**** RECORD EXTRACTS
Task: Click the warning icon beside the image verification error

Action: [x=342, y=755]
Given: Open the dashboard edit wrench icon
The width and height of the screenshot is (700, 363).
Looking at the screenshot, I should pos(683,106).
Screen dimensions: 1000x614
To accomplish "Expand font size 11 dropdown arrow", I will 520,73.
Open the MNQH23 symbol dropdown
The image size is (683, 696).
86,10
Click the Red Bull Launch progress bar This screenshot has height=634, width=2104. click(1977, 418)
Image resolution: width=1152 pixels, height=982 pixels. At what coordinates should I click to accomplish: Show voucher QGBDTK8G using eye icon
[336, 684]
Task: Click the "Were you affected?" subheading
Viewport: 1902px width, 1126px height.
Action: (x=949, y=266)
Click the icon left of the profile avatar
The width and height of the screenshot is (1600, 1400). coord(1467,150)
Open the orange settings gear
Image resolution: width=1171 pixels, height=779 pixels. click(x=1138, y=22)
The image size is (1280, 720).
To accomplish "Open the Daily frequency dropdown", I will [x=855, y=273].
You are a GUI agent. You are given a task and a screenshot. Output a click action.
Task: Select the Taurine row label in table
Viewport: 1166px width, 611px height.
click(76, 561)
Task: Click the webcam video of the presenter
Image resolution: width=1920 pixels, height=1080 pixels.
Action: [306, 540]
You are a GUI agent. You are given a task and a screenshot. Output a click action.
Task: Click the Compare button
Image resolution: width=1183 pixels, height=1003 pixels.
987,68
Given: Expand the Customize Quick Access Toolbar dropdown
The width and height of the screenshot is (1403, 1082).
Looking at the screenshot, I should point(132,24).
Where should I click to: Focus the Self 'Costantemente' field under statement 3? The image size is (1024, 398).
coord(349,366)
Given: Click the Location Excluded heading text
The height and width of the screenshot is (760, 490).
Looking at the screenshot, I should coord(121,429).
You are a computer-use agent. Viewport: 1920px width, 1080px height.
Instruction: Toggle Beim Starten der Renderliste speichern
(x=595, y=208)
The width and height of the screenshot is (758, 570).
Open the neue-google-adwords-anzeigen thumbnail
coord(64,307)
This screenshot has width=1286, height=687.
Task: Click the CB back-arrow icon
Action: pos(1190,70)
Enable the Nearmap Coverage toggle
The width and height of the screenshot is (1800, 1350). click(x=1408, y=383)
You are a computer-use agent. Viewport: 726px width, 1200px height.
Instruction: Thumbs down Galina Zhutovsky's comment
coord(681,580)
********
Repeat the records exactly, including every line.

Task: Click the warning icon beside the image verification error

Action: [x=342, y=755]
Given: Open the dashboard edit wrench icon
The width and height of the screenshot is (700, 363).
Looking at the screenshot, I should pos(683,106).
Screen dimensions: 1000x614
To accomplish "Expand font size 11 dropdown arrow", I will 520,73.
Open the MNQH23 symbol dropdown
The image size is (683, 696).
86,10
Click the Red Bull Launch progress bar This screenshot has height=634, width=2104. click(1977, 418)
Image resolution: width=1152 pixels, height=982 pixels. At what coordinates should I click to accomplish: Show voucher QGBDTK8G using eye icon
[336, 684]
Task: Click the "Were you affected?" subheading
Viewport: 1902px width, 1126px height.
Action: (x=949, y=266)
Click the icon left of the profile avatar
The width and height of the screenshot is (1600, 1400). coord(1467,150)
Open the orange settings gear
Image resolution: width=1171 pixels, height=779 pixels. click(x=1138, y=22)
The image size is (1280, 720).
To accomplish "Open the Daily frequency dropdown", I will [x=855, y=273].
You are a GUI agent. You are given a task and a screenshot. Output a click action.
Task: Select the Taurine row label in table
Viewport: 1166px width, 611px height.
click(76, 561)
Task: Click the webcam video of the presenter
Image resolution: width=1920 pixels, height=1080 pixels.
Action: [306, 540]
You are a GUI agent. You are given a task and a screenshot. Output a click action.
Task: Click the Compare button
Image resolution: width=1183 pixels, height=1003 pixels.
987,68
Given: Expand the Customize Quick Access Toolbar dropdown
The width and height of the screenshot is (1403, 1082).
Looking at the screenshot, I should point(132,24).
Where should I click to: Focus the Self 'Costantemente' field under statement 3? The image size is (1024, 398).
coord(349,366)
Given: Click the Location Excluded heading text
The height and width of the screenshot is (760, 490).
Looking at the screenshot, I should coord(121,429).
You are a computer-use agent. Viewport: 1920px width, 1080px height.
Instruction: Toggle Beim Starten der Renderliste speichern
(x=595, y=208)
The width and height of the screenshot is (758, 570).
Open the neue-google-adwords-anzeigen thumbnail
coord(64,307)
This screenshot has width=1286, height=687.
Task: Click the CB back-arrow icon
Action: pos(1190,70)
Enable the Nearmap Coverage toggle
The width and height of the screenshot is (1800, 1350). click(x=1408, y=383)
You are a computer-use agent. Viewport: 726px width, 1200px height.
Instruction: Thumbs down Galina Zhutovsky's comment
coord(681,580)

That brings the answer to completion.